Document:
══════

OH YES – OH NO – oh yes it is!   It’s the beautiful Byre Theatre in St. Andrews, open again after almost two years of insolvency and darkness; and if the party atmosphere surrounding this year’s pantomime is any guide, then the Byre’s new era as a university-owned theatre – run by St. Andrews University’s music director, Michael Downes – could be a lively one, full of exciting collisions between community companies, and professional theatre and music makers.

It’s not that this year’s panto, written and drected by Gordon Barr of Glasgow’s Bard In The Botanics company, is the finest or most eloquent you will ever see; on the contrary, it’s rude, rough-and-ready, and a good 20 minutes too long, with a sag in the middle that has nothing to do with the Dame’s middle-aged spread.  What makes it irresistible, though, is a heady mixture of three sparkling ingredients.  In the first place, it’s absolutely drenched in true panto spirit, with most of the key panto traditions present and correct, from the delightful panto cow, Maggie, to the final song-sheet; and while the “Jack” team of local youth theatre members acted up a storm on stage – as assorted elves and fairy-tale characters – I was particularly impressed by the efforts of the alternating “Jill” team, up in the first-night audience, who had clearly been on an intensive course in world-class panto audience participation.

Then, there is Barr’s delightful willingness to tell the traditional story of poor boy Jack and his magical beanstalk, while entwining it with some hilarious original ideas. I liked the idea that Jack, his Mum, and his useless brother are living in a byre with Maggie when the baron tries to evict them (Save The Byre, geddit?), and couldn’t resist the 1970’s back-story, told in a flashback, of Dame Nellie and the Baron’s youthful glam-rock romance.

And finally, there’s the gorgeous look of the theatre itself, all its foyer areas decked out like a Victorian family Christmas party in fairylights, tinsel, trees, fireplaces with stockings, and big leather armchairs.  The air fairly glows with goodwill and good cheer, as this most beautiful of Scotland’s theatres begins to find its audience again; and Gordon Barr’s cast, led by Robert Elkin as Jack, Alan Steele as Dame Nellie, and Tom Duncan as the Baron, give this old story of evil conquered by love their very best, in an evening of panto that’s far from perfect, but gloriously welcome and welcoming, all the same.

══════

[Entries for locating displayed items]
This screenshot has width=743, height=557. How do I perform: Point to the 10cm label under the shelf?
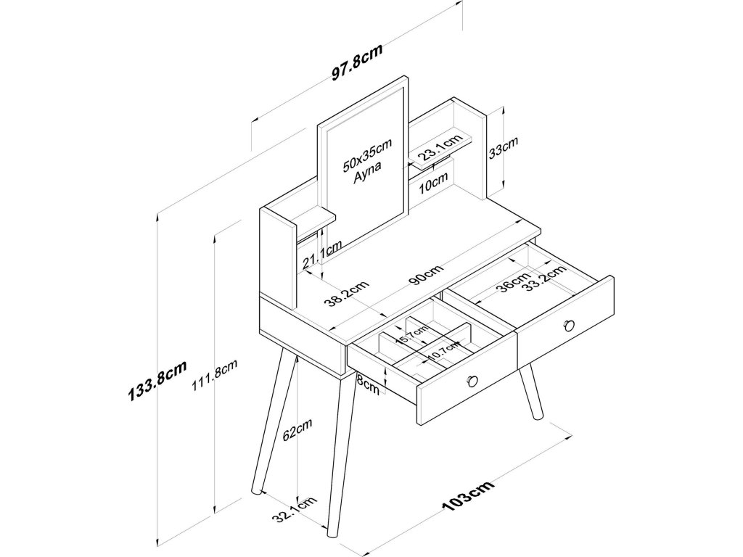[x=433, y=184]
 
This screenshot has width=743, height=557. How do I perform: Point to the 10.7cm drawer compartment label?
[x=443, y=352]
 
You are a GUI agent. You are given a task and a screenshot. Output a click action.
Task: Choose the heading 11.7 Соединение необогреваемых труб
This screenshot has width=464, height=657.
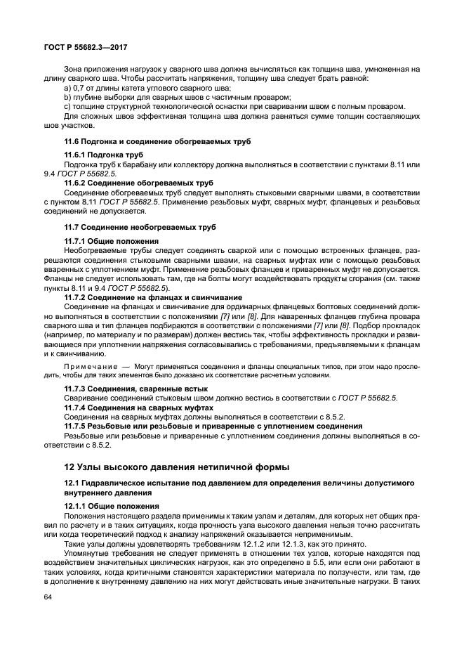click(x=140, y=228)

══════

Instructions:
[1] In the review of the Byre Theatre pantomime, who plays Dame Nellie?
[2] Rewrite the lines of the entries above as a Markdown table with the columns n and Line, giving a row number and a line in each row. Skip blank lines, and leave the pictures out of your answer.

Solutions:
[1] Alan Steele

[2]
| n | Line |
|---|---|
| 1 | This screenshot has width=743, height=557. How do I perform: Point to the 10cm label under the shelf? |
| 2 | [x=433, y=184] |
| 3 | This screenshot has width=743, height=557. How do I perform: Point to the 10.7cm drawer compartment label? |
| 4 | [x=443, y=352] |
| 5 | You are a GUI agent. You are given a task and a screenshot. Output a click action. |
| 6 | Task: Choose the heading 11.7 Соединение необогреваемых труб |
| 7 | This screenshot has width=464, height=657. |
| 8 | click(x=140, y=228) |